Does this PR introduce any user-facing change?

Yes — previously invalid configurations (negative timestamps, empty offsets map) were rejected at task execution time with generic IllegalArgumentException. Now they are rejected earlier at job submission time with structured OptionValidationException including option name, constraint type, and violation details.

How was this patch tested?

Unit tests in KafkaFactoryTest:

  • testValidTimestampConfig — valid TIMESTAMP mode passes validation
  • testNegativeTimestampRejected — negative start_mode.timestamp is rejected
  • testNegativeEndTimestampRejected — negative start_mode.end_timestamp is rejected
  • testValidSpecificOffsetsConfig — valid SPECIFIC_OFFSETS mode passes validation
  • testEmptyOffsetsMapRejected — empty offsets map is rejected
./mvnw test -pl seatunnel-connectors-v2/connector-kafka -Dtest="KafkaFactoryTest" -DfailIfNoTests=false

@DanielLeens DanielLeens left a comment

Copy link
Copy Markdown
Contributor

Choose a reason for hiding this comment

The reason will be displayed to describe this comment to others. Learn more.

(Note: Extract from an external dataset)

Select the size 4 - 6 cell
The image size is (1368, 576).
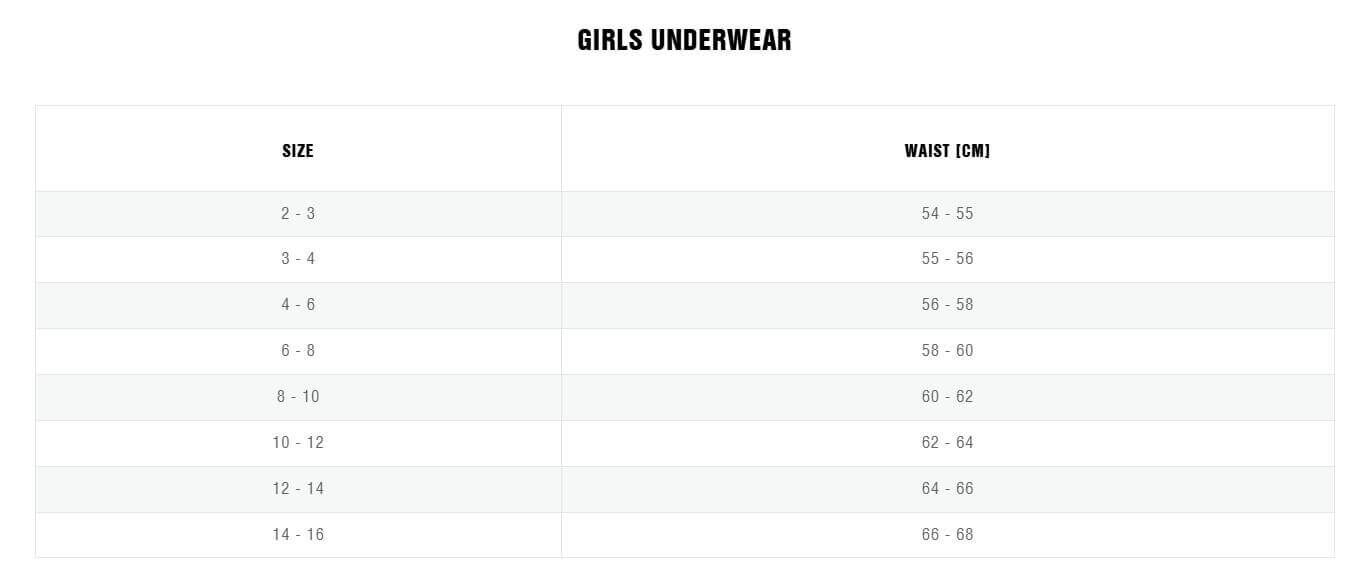point(298,304)
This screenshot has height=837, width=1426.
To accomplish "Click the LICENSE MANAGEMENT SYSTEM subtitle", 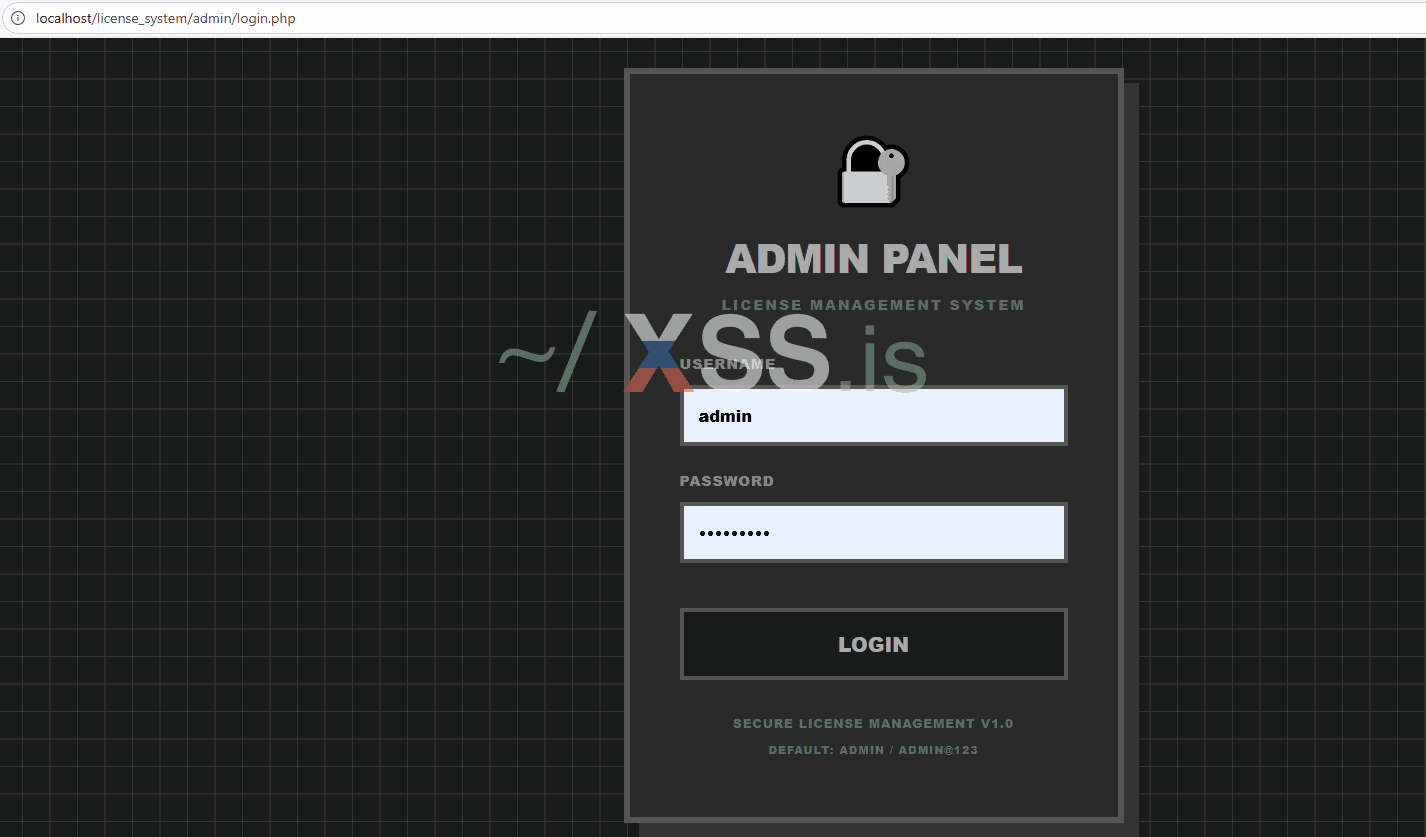I will coord(873,305).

Thanks for working on this! I re-reviewed the current head from the full config-validation path down to the runtime parsing path, and I found one blocker that still needs to be addressed before merge.

What this PR fixes

  • User pain: Kafka source validation is being moved to declarative option rules, but nested multi-table configs can still carry incomplete start-mode settings into runtime.
  • Fix approach: The PR migrates the main validation path into KafkaSourceFactory.optionRule() and adds TableConfigsValidator for tables_configs.
  • One-line summary: The migration direction is correct, but the nested table-config validator still misses required timestamp / offsets checks.

Runtime path I traced

Job submission
  -> KafkaSourceFactory.optionRule()
      -> TableConfigsValidator.evaluate()
          -> TIMESTAMP only rejects negative values when `start_mode.timestamp` is present
          -> SPECIFIC_OFFSETS only rejects empty maps when `start_mode.offsets` is present

Runtime startup
  -> KafkaSourceConfig.parseSourceConfig()
      -> TIMESTAMP branch calls `readonlyConfig.get(START_MODE_TIMESTAMP)` directly
      -> SPECIFIC_OFFSETS branch calls `readonlyConfig.get(START_MODE_OFFSETS)` and iterates it

Result
  -> the nested config can pass submission-time validation and still fail on the main startup path

Key findings

  • This change is on the normal multi-table Kafka submission path.
  • The PR currently validates value shape, but not the presence of required nested start-mode fields.
  • Runtime parsing still assumes those fields exist, so the gap is observable on the main startup path.

Blocking items

  1. Nested tables_configs still misses required start-mode fields
    • Location: seatunnel-connectors-v2/connector-kafka/src/main/java/org/apache/seatunnel/connectors/seatunnel/kafka/source/KafkaSourceFactory.java:138-167; seatunnel-connectors-v2/connector-kafka/src/main/java/org/apache/seatunnel/connectors/seatunnel/kafka/source/KafkaSourceConfig.java:187-230
    • Why this is a problem: This is on the main submission-to-runtime path. The nested validator only rejects negative or empty values when they are present, but runtime parsing still treats start_mode.timestamp and start_mode.offsets as mandatory.
    • Risk: A valid-looking multi-table job can pass submission-time validation and then fail on source startup.
    • Suggested fix: Make the nested validator require start_mode.timestamp for TIMESTAMP and require a non-empty start_mode.offsets map for SPECIFIC_OFFSETS, then add regression tests for both cases.

Other review notes

  • No additional non-blocking source-level comments from this round.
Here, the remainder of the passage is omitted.